**EXCERPT PROVIDED**
Astronaut Peggy Whitson Overcame Her Doubters To Spend The Most Days In Space

Peggy Whitson's story takes center stage in the One Strange Rock finale. We spoke with her about pursuing her space dream.

Astronaut Peggy Whitson says after she finished college, famous space scientist Dr. James Van Allen discouraged her from seeking a career as an astronaut. She says he told her, “I’d probably ought to find a different career.” Fortunately, she did not take his advice. Her advice to those pursuing their passions is never to let anyone else change your direction.

Whitson has a bachelor of science in biology and chemistry and a Ph.D. in biochemistry, and she currently holds the record for being the American astronaut with the most logged days in space. Spanning three missions she has spent over 665 days in space. Each of her missions was over 150 days, the last being nearly 300. She has also spent many hours on spacewalks, referred to as extravehicular activity (EVAs) by NASA. She has been on a total of 10 EVAs, amounting to over 60 hours.

Whitson serves as an inspiration for many. Her experiences as an astronaut are the stuff of dreams and National Geographic Channel’s One Strange Rock season finale will feature her accomplishments on May 28th. The episode will include her return to Earth after her last trip to space which lasted 289 days.

During her time in space, Whitson helped with the construction, maintenance, and repair of the International Space Station (ISS), and has conducted numerous scientific experiments. Her career as an astronaut has been undoubtedly fruitful, making it extraordinarily fortunate she remained focused on pursuing her dream. Although, holding the record for the most days in space by an American astronaut is something she says she could never have dreamed of.

**DATA FOR REVIEW**
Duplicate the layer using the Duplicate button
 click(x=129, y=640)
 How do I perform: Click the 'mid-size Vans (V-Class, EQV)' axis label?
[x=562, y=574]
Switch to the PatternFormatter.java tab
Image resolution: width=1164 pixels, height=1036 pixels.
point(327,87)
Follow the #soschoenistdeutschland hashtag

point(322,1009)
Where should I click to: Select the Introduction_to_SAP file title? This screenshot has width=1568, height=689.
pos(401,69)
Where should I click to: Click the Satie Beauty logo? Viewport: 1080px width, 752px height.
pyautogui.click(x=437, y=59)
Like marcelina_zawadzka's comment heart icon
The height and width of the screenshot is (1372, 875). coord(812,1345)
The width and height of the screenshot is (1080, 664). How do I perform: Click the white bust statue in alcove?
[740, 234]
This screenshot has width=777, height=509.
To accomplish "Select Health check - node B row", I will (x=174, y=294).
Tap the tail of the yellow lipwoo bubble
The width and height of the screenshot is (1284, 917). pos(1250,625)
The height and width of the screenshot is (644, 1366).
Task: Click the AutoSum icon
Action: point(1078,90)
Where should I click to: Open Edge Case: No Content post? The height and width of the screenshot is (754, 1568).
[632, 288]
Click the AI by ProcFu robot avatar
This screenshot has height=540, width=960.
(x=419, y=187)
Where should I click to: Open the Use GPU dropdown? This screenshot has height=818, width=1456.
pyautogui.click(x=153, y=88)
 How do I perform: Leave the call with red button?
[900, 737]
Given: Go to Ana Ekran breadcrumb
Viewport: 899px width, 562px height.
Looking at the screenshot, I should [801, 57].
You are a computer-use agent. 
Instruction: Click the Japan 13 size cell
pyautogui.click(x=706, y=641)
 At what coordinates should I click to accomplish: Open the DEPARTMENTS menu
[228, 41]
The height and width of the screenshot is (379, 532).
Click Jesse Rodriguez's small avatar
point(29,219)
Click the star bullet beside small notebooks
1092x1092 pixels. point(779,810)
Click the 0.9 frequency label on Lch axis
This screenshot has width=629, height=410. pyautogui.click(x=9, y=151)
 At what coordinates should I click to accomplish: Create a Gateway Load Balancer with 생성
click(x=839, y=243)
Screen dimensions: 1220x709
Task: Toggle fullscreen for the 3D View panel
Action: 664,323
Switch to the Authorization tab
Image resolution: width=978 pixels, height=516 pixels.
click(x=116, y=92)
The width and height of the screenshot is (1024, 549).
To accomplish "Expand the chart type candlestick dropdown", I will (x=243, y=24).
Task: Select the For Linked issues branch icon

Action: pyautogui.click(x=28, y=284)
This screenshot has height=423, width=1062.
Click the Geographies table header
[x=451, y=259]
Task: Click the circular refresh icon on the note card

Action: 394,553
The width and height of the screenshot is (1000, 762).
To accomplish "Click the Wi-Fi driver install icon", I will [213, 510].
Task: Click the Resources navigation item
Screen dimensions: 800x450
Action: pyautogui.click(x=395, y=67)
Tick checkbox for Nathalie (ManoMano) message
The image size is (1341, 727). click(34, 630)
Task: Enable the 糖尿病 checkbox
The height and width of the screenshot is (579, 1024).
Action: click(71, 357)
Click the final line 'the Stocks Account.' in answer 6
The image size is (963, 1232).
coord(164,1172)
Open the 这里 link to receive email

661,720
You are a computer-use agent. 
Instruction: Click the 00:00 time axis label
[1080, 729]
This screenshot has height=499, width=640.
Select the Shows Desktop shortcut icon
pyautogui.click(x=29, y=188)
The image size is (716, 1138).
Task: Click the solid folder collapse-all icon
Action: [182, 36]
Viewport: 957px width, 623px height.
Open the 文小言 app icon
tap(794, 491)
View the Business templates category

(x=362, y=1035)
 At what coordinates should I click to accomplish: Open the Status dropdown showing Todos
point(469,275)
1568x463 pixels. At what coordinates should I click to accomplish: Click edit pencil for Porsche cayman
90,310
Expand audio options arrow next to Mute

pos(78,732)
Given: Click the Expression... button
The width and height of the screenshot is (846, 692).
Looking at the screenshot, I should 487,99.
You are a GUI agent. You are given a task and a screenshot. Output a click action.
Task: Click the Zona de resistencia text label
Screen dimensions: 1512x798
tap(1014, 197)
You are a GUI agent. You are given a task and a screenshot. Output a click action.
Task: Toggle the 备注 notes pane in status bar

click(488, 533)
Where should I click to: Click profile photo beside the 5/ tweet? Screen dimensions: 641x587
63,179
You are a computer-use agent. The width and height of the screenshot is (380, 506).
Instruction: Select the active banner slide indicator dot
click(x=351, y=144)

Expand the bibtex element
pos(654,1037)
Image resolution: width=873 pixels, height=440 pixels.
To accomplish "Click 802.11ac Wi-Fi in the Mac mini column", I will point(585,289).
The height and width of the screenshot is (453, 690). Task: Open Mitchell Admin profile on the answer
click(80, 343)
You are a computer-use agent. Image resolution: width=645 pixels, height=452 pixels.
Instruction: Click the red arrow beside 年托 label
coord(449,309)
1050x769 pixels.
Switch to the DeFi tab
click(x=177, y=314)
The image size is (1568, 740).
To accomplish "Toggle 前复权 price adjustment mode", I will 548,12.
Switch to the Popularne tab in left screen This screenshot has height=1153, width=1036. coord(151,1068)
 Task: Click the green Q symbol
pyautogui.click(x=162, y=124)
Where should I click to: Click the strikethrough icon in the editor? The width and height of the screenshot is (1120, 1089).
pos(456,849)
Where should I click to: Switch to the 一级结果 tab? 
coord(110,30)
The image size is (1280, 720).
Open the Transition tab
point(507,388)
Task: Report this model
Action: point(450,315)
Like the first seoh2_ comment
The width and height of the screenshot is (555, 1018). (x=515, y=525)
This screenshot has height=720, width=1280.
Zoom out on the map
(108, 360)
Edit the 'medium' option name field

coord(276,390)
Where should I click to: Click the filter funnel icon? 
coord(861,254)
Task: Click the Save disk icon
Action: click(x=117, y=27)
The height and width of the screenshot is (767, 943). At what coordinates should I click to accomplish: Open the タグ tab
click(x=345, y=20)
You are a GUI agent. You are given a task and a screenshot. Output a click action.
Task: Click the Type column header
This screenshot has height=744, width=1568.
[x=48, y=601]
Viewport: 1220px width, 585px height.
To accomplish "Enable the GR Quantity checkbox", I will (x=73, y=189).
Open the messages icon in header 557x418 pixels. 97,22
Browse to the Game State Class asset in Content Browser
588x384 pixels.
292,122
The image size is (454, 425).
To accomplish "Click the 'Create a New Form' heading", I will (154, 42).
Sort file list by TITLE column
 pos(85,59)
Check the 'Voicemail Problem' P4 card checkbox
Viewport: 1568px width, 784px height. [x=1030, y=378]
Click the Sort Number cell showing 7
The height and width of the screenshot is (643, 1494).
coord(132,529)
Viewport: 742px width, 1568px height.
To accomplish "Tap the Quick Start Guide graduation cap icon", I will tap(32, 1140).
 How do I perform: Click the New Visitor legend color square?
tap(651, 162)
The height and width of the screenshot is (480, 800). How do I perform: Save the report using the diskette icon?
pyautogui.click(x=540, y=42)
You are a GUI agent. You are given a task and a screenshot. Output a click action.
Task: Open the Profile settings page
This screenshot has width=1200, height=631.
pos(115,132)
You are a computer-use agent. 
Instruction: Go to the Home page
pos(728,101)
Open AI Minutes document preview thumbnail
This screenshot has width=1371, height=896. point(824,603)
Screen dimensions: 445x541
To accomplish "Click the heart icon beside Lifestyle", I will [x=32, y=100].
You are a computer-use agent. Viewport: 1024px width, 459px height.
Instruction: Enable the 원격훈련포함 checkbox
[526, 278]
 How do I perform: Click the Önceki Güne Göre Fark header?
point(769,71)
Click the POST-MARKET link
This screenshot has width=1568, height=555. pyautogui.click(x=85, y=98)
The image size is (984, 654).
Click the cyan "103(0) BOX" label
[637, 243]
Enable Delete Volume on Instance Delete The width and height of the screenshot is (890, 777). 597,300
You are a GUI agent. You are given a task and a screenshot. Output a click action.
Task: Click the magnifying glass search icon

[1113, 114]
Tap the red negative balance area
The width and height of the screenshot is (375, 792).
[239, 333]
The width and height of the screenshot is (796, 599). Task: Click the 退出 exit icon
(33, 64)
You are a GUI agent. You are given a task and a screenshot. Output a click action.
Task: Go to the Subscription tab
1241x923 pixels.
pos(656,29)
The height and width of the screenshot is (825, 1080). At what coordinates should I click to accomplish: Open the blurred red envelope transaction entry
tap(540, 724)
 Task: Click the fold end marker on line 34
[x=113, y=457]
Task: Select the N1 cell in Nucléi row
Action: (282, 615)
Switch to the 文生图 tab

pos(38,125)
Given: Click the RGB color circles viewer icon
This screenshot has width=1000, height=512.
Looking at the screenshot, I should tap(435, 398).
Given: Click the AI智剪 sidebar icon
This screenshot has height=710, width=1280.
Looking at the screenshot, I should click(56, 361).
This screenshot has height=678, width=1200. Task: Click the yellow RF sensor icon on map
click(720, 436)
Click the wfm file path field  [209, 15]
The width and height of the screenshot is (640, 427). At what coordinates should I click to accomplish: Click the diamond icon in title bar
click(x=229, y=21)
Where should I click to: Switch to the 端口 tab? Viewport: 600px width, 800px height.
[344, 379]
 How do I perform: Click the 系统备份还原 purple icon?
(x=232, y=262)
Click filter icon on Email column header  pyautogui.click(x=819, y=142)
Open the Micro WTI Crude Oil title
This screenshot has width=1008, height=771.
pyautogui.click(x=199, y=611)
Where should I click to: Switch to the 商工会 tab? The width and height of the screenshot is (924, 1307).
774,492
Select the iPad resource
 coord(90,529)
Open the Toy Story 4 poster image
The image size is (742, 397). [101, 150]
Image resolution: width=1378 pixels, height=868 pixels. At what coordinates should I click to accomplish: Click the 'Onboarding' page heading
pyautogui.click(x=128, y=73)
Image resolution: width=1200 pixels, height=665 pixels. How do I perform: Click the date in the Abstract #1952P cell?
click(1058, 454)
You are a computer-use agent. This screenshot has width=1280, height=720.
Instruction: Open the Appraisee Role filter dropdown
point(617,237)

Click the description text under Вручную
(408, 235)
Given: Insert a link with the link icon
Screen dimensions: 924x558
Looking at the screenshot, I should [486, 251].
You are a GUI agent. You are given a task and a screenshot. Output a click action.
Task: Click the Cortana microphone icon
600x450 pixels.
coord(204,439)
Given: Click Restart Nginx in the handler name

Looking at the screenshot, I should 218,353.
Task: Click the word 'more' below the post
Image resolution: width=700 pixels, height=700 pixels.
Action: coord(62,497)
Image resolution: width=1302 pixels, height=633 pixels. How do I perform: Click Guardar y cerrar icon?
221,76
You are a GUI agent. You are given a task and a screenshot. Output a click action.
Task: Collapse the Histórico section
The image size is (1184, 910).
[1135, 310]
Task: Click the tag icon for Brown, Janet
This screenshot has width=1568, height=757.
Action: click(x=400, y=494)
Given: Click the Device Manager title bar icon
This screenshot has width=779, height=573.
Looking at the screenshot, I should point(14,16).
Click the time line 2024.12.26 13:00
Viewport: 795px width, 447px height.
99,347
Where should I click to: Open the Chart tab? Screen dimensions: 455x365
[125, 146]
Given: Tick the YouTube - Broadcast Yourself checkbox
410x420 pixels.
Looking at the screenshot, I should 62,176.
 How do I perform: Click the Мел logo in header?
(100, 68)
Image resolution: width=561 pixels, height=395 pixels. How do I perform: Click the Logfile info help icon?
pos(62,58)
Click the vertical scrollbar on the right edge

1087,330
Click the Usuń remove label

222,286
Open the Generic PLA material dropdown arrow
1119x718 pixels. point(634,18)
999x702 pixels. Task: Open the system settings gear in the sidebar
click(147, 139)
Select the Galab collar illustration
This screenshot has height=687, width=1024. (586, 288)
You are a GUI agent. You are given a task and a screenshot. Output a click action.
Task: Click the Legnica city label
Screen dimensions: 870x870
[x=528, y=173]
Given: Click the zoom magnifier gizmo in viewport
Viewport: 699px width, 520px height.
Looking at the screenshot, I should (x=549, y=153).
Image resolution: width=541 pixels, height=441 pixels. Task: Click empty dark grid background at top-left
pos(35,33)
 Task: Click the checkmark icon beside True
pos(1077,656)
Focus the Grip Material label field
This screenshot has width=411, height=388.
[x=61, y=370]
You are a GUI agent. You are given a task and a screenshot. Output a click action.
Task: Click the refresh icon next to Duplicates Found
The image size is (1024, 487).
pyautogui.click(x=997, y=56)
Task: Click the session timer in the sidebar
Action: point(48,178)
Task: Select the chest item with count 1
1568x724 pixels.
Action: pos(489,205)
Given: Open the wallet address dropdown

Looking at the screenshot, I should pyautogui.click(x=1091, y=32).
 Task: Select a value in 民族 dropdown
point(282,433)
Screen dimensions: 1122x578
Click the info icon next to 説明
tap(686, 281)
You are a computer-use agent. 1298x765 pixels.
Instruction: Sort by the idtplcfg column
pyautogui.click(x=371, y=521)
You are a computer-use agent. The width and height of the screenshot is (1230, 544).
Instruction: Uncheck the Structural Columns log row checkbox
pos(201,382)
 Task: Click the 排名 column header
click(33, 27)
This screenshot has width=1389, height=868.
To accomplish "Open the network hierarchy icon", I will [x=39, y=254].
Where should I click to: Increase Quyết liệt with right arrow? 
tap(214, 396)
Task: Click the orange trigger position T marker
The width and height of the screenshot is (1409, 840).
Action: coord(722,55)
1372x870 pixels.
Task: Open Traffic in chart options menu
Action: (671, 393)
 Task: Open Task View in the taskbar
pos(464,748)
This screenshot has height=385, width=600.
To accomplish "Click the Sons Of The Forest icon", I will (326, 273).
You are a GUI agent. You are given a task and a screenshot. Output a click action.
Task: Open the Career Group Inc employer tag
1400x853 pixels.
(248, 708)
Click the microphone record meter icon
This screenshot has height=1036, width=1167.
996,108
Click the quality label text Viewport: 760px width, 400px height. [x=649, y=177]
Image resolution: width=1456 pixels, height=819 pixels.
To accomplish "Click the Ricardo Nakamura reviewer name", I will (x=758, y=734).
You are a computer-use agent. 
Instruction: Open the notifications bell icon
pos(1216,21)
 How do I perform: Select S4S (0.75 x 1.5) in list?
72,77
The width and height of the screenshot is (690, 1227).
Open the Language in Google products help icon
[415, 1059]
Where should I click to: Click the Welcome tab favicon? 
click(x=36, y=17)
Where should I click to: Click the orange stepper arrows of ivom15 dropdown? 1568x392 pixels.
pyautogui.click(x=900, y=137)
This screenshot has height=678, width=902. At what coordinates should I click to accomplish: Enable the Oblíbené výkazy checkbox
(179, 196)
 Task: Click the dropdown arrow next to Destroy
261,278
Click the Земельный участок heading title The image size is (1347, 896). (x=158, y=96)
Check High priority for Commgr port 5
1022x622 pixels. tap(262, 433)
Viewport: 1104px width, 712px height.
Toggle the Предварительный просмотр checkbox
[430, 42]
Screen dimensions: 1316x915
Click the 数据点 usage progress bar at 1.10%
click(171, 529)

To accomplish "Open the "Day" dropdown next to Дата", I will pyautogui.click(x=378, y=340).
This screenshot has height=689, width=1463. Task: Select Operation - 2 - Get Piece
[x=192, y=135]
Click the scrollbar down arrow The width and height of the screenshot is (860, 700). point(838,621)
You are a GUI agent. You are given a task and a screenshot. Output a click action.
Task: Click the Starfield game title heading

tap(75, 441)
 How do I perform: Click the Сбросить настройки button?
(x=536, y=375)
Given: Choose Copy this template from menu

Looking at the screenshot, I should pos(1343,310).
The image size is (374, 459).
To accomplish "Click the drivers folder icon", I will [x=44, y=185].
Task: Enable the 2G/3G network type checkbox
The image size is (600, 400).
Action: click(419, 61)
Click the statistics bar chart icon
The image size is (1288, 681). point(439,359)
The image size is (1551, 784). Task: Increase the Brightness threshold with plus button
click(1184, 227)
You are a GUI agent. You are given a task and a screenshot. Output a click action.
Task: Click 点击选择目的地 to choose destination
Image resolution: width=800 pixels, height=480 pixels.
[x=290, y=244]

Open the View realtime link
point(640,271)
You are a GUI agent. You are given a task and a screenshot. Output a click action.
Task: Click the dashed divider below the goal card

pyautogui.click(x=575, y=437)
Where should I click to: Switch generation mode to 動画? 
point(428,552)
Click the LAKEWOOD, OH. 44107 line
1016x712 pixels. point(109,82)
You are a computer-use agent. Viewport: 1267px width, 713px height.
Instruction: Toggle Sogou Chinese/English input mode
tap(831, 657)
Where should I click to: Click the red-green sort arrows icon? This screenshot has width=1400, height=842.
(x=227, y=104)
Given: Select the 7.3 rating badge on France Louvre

**TASK TO CARRY OUT**
Please answer from the article about Peggy Whitson: how many spacewalks (EVAs) has she been on, and how many hours do they add up to?

**SOLVED PROBLEM**
She has been on 10 EVAs, amounting to over 60 hours.